50 YEARS ago

Extracts from the Barry & District

News of October 29, 1964:

Following criticism at the last meeting of the Barry Public Works and Planning Committee of a £1.5million housing development scheme at Westward Rise, Barry, the South Wales and Monmouthshire Housing Association has submitted a new outline application.

The public inquiry held at the Memorial Hall on Thursday and Friday morning over the proposed closing of Forrest Drive to enable a Butlin Camp to be constructed at Barry Island proved to be a keenly contested fight and it will now be the decision of the Minister of Transport as to whether the road should be closed. His decision is likely to be made public in a short time.

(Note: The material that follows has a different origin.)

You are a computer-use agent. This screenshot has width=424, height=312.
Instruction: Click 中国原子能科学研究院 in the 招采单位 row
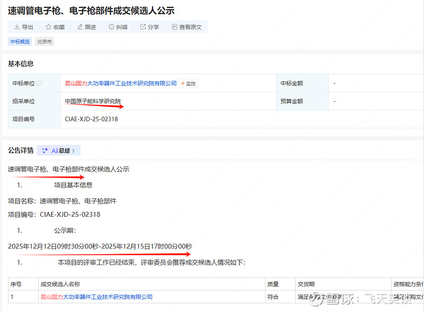(93, 101)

A Barry councillor hit out at a meeting of the Public Works and Planning Committee on Monday against what he described as the “deplorable” condition of roads on a new state at Gibbonsdown.

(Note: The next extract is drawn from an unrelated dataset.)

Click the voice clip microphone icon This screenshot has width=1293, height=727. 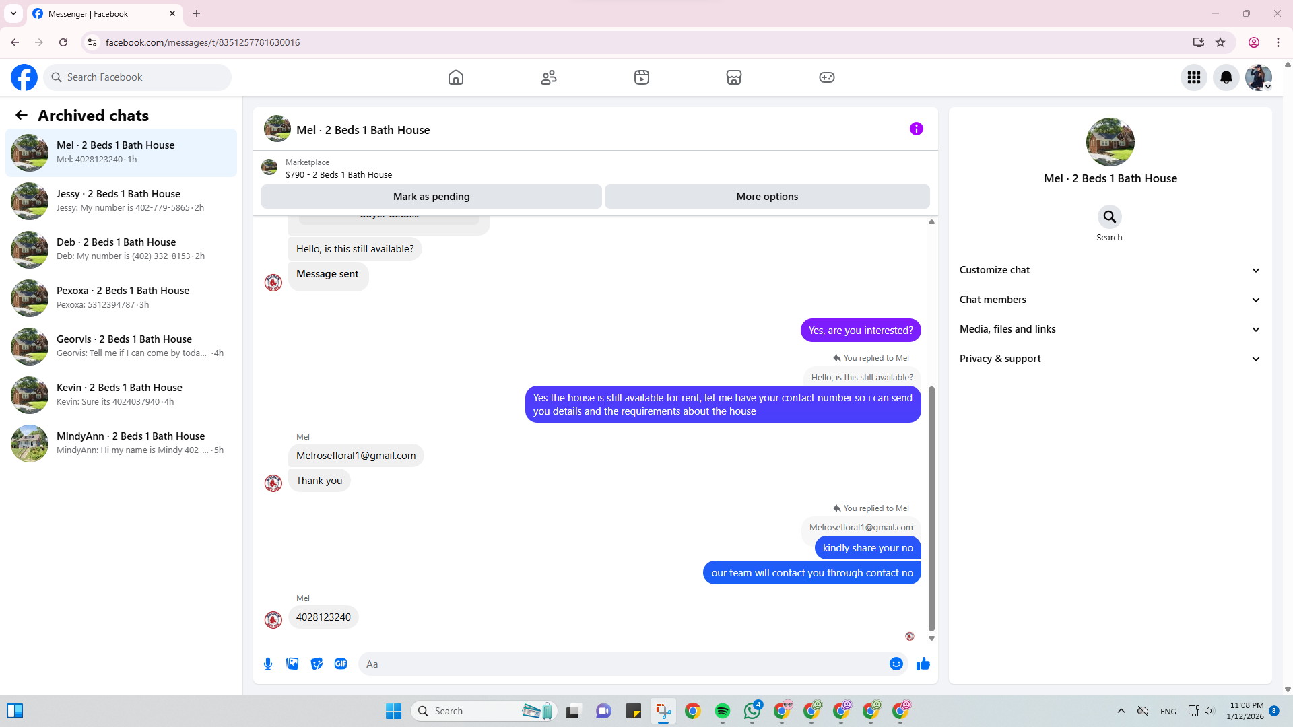(268, 664)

Only 49 more shopping days to Christmas and on Friday, nine weeks before the event, Father Christmas was installed in a grotto in the toy department of Seccombes, Holton Road.

Children, who can persuade their parents to part with the necessary 2s. 6d., can enter a fairyland for a few minutes wooed by nursery rhymes.

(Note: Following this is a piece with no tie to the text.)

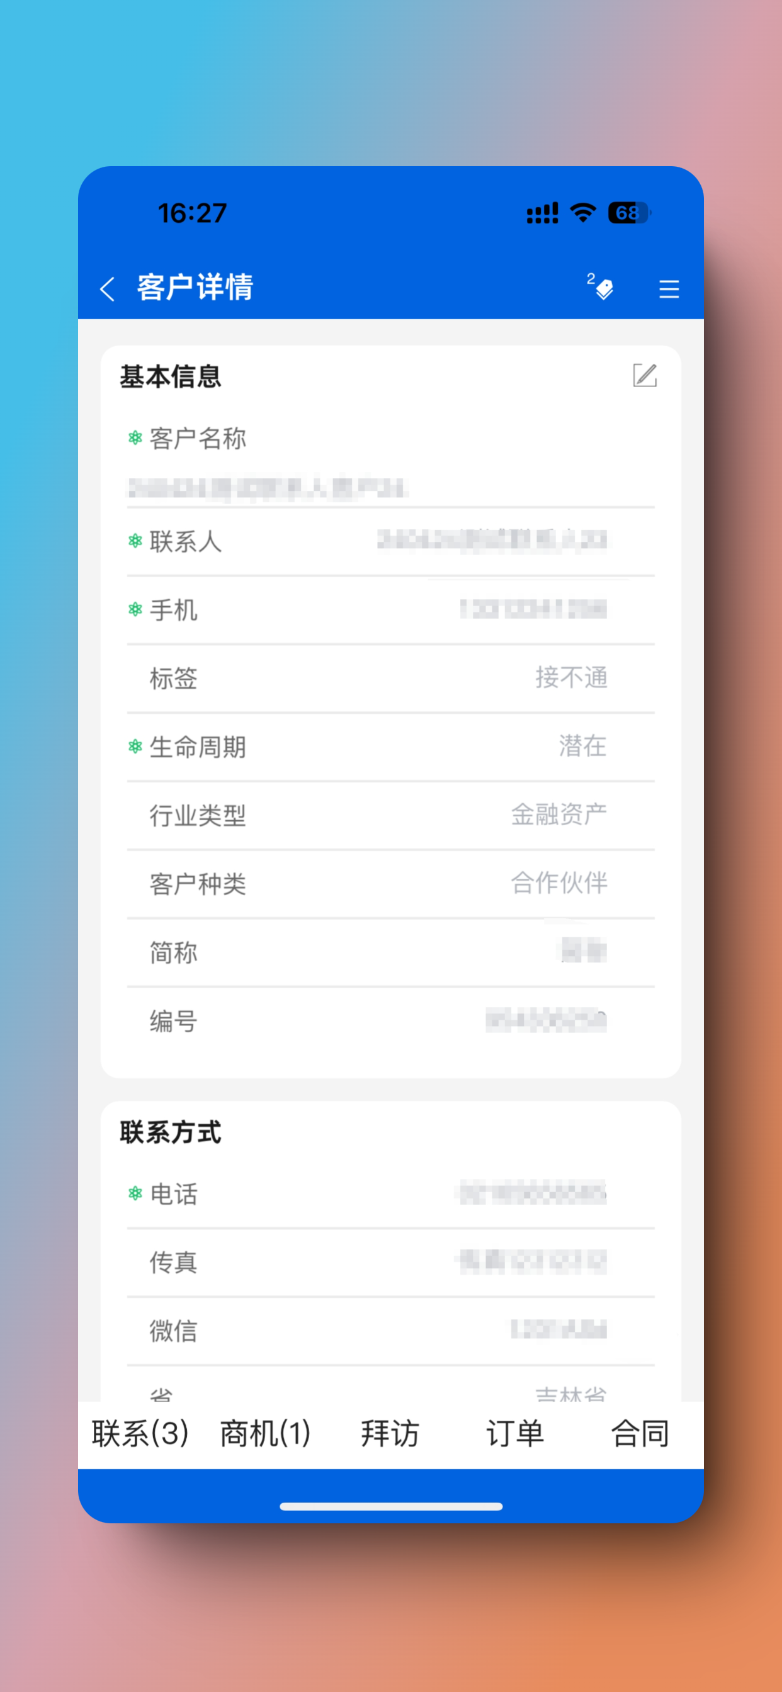Viewport: 782px width, 1692px height.
Task: Open the 生命周期 field showing 潜在
Action: pos(391,747)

Because of the shortage of Public health inspectors the Barry Health Committee was warned on Monday that it would be in a terrible mess if the town encountered a similar epidemic to the recent typhoid outbreak at Aberdeen.

It was stated that the department had been advertising for months to fill a vacancy and to secure an additional inspector at a cost of nearly £200. There was a national shortage of these officials.

A very successful showing of Art films was presented at St Mary’s Hall, Barry, on Tuesday last by the Welsh Committee of the Arts Council and the British Film Institute sponsored by the Barry Business and Professional Women’s Club.